▶ [Document segment]

——————

BY LT MICHAEL ROMEO USN
Whenever I arrive for a duty watch I do not know what to expect, the unpredictability of illegal activity and the dynamic and complex nature of our operations offer a challenging environment for any naval officer. I could be helping direct the interdiction of drug runners, hunt down pirate action groups or simply monitor general maritime security operations. I am a Combined Maritime Forces (CMF) Battle Watch Captain.
When on watch I observe and assist with the coordination and direction of our three Combined Task Forces (CTFs), CTF 150, CTF 151, and CTF 152. CTF150 is responsible for preventing terrorism, narcotics trade and general illicit activity in the maritime theatre outside the Gulf. CTF 151 is devoted to countering piracy in the Indian Ocean and Gulf of Aden and CTF 152 is responsible for maritime security operations in the Gulf. All CTF’s have specialist teams working different missions; where I can add value is to help each of them improve the relevant flow of information, and I do my best to ensure that happens.

——————

▶ [Dataset extract]
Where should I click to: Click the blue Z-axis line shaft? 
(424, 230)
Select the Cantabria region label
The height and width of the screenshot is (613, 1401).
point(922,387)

——————

Reproduce the text on Combined Maritime Forces watch duty between "BY LT MICHAEL" and "Battle Watch Captain.", inclusive.

▶ [Result of this exercise]
BY LT MICHAEL ROMEO USN
Whenever I arrive for a duty watch I do not know what to expect, the unpredictability of illegal activity and the dynamic and complex nature of our operations offer a challenging environment for any naval officer. I could be helping direct the interdiction of drug runners, hunt down pirate action groups or simply monitor general maritime security operations. I am a Combined Maritime Forces (CMF) Battle Watch Captain.